### Records provided
####

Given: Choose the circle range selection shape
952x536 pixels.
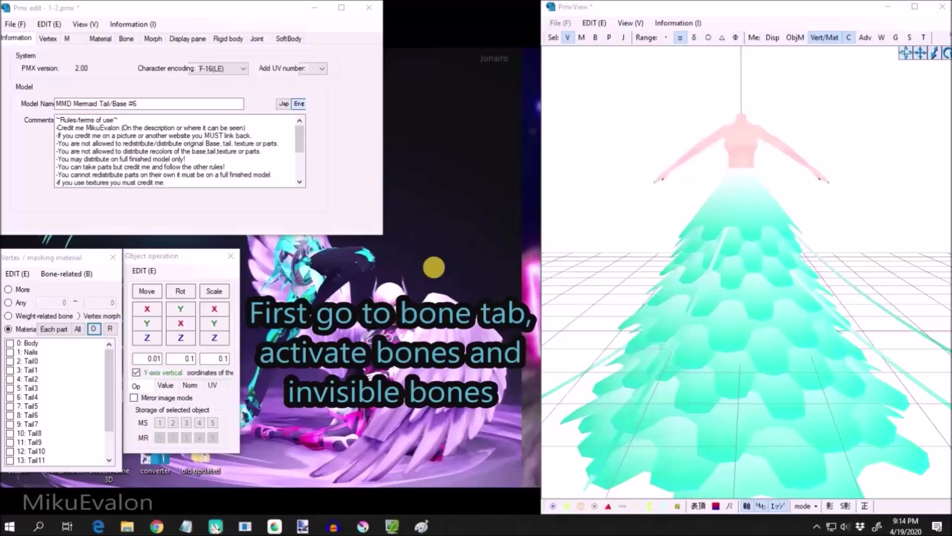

####

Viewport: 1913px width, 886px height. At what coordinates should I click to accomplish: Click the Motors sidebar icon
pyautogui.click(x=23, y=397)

####

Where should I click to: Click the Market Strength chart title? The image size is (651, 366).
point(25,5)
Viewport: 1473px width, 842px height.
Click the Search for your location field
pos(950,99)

####

### Your instructions
Set down only the lines above that fall between the line holding "Given: Choose the" and the line holding "952x536 pixels.", inclusive, keeping each exact.

### Answer to this task
Given: Choose the circle range selection shape
952x536 pixels.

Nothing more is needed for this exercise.